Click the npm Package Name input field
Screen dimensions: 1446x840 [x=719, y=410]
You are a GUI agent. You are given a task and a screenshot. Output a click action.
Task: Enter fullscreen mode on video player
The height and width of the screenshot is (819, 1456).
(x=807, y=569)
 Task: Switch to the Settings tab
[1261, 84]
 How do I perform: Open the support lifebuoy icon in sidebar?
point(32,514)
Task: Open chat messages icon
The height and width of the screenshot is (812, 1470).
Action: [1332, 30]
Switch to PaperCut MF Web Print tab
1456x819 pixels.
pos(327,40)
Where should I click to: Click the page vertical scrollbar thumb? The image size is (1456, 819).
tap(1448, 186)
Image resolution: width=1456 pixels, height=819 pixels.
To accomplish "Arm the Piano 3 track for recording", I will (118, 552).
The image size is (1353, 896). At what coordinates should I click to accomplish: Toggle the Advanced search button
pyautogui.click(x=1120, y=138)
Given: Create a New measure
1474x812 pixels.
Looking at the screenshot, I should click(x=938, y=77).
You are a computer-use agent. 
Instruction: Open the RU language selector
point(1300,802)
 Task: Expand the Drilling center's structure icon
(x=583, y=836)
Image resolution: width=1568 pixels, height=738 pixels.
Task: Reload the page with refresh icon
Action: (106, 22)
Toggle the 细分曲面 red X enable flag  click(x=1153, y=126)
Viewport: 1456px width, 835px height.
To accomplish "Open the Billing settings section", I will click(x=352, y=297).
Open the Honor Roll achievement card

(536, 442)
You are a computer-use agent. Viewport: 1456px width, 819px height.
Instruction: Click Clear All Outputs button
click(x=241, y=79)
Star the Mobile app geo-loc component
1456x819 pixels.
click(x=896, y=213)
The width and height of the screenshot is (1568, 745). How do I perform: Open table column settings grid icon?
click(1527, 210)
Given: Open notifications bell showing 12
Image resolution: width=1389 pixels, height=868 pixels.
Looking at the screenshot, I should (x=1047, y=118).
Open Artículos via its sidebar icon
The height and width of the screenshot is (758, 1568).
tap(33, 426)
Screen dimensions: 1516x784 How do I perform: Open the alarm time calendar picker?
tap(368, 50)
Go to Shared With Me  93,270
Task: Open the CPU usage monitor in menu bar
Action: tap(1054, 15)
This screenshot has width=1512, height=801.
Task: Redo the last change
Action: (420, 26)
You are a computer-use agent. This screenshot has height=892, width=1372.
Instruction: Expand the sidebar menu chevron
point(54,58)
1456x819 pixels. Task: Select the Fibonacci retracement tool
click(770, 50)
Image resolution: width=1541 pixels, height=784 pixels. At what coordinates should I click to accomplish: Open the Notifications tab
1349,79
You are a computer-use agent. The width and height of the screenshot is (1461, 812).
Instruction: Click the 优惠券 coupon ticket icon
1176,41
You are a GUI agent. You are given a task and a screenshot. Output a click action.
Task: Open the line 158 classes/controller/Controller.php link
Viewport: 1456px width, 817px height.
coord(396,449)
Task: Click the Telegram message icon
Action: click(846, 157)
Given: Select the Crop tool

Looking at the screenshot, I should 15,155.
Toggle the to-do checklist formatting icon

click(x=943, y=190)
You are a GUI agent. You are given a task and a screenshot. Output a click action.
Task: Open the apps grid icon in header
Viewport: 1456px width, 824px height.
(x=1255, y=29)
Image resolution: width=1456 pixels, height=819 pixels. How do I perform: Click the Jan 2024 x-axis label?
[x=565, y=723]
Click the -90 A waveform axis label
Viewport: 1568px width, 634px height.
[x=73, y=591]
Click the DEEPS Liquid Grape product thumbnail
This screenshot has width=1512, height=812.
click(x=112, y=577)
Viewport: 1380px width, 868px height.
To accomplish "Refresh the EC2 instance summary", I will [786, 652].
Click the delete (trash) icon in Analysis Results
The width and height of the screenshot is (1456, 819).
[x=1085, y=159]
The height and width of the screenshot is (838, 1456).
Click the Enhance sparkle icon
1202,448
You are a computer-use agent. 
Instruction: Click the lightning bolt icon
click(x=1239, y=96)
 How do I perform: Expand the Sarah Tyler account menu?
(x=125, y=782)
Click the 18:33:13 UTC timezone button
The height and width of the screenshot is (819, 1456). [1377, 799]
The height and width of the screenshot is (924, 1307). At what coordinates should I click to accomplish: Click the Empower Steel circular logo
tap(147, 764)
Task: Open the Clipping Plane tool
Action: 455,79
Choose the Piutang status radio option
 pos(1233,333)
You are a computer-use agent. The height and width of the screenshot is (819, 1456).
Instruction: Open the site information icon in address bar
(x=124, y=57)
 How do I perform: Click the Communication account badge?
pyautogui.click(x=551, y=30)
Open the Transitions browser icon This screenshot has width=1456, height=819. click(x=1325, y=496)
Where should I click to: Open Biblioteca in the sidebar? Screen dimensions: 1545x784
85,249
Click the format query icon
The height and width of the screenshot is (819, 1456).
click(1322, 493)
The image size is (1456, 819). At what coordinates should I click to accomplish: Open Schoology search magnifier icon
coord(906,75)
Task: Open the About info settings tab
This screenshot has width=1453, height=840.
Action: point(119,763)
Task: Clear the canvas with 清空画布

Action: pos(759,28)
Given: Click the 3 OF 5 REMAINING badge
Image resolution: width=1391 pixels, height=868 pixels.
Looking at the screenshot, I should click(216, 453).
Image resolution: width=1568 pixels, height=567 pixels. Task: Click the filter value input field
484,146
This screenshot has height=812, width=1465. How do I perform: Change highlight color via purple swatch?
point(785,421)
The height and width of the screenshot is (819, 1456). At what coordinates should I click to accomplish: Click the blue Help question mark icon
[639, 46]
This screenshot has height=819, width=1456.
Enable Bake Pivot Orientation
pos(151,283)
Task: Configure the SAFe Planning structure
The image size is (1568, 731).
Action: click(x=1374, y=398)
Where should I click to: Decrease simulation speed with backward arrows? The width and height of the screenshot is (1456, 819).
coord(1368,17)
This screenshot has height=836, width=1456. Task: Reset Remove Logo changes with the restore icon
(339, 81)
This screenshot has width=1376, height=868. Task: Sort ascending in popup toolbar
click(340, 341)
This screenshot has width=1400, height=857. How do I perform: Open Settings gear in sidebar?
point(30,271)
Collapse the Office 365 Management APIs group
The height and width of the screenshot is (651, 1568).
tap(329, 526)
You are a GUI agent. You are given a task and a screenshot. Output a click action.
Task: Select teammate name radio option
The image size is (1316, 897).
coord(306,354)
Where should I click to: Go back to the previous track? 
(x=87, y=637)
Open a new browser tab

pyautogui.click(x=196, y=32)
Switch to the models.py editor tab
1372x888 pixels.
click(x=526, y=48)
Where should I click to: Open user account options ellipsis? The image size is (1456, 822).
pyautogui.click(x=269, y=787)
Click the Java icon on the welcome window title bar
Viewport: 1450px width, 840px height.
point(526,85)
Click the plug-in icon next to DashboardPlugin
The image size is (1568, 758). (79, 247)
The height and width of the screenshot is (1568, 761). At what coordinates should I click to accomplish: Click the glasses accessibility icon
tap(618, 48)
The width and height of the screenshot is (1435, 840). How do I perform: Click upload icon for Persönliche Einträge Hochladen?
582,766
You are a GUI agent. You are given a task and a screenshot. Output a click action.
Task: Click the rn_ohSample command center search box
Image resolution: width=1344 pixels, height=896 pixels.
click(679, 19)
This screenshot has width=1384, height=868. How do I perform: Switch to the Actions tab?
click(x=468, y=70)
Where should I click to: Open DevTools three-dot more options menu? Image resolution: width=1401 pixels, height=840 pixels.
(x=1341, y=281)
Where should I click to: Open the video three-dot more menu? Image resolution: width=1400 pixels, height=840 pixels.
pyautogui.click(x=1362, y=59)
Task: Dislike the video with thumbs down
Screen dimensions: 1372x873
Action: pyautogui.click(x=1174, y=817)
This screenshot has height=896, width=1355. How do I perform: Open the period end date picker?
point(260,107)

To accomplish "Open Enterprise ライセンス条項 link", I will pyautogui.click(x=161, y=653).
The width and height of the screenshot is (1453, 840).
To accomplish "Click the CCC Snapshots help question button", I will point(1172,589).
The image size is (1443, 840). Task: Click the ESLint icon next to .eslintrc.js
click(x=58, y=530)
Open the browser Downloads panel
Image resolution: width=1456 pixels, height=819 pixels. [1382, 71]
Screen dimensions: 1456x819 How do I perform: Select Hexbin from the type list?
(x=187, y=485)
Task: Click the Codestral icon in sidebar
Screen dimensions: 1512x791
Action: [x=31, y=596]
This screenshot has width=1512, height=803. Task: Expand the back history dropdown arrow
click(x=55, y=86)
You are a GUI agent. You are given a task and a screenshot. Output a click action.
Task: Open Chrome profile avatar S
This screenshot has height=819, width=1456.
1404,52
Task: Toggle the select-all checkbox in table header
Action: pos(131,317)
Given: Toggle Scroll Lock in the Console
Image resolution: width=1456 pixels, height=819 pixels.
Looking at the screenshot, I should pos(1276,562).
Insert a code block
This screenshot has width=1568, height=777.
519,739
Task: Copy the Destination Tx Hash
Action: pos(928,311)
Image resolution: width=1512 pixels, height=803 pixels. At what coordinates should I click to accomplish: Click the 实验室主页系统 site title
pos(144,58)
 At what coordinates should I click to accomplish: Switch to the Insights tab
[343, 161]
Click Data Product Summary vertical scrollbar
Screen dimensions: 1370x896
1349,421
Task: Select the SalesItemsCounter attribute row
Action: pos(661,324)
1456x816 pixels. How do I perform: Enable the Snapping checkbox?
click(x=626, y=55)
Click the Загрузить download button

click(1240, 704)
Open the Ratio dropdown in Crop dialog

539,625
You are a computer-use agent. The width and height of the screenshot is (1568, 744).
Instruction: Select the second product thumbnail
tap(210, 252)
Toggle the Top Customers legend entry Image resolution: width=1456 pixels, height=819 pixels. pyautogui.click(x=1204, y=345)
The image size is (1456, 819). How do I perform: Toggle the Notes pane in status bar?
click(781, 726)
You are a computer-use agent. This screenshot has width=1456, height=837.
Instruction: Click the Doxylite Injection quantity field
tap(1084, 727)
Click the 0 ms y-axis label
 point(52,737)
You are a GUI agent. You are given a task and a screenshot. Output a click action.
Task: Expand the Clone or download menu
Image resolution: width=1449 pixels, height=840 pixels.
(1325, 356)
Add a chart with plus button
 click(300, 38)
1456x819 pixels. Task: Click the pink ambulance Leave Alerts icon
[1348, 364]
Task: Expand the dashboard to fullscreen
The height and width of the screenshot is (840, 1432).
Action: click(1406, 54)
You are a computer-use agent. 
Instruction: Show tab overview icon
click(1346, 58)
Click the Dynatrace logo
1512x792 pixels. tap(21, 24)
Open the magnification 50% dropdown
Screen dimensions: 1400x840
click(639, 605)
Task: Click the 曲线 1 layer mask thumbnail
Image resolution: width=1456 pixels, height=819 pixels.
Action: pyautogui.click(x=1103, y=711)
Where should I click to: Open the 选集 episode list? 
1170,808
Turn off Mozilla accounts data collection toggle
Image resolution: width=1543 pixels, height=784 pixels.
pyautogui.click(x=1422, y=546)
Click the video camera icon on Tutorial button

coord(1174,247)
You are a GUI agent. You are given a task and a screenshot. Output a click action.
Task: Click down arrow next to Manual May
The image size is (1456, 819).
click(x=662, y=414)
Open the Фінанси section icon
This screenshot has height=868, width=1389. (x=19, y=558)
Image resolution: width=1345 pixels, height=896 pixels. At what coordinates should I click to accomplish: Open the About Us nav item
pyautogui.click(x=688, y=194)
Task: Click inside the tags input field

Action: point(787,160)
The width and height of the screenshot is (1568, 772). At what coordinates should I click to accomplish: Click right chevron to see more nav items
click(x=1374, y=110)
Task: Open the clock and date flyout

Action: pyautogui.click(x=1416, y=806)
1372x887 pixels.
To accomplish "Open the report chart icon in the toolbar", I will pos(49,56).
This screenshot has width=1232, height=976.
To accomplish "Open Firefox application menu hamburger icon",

* **Exercise goal**
Please return every line in the data that includes the string "fullscreen".

* **Exercise output**
Task: Enter fullscreen mode on video player
Task: Expand the dashboard to fullscreen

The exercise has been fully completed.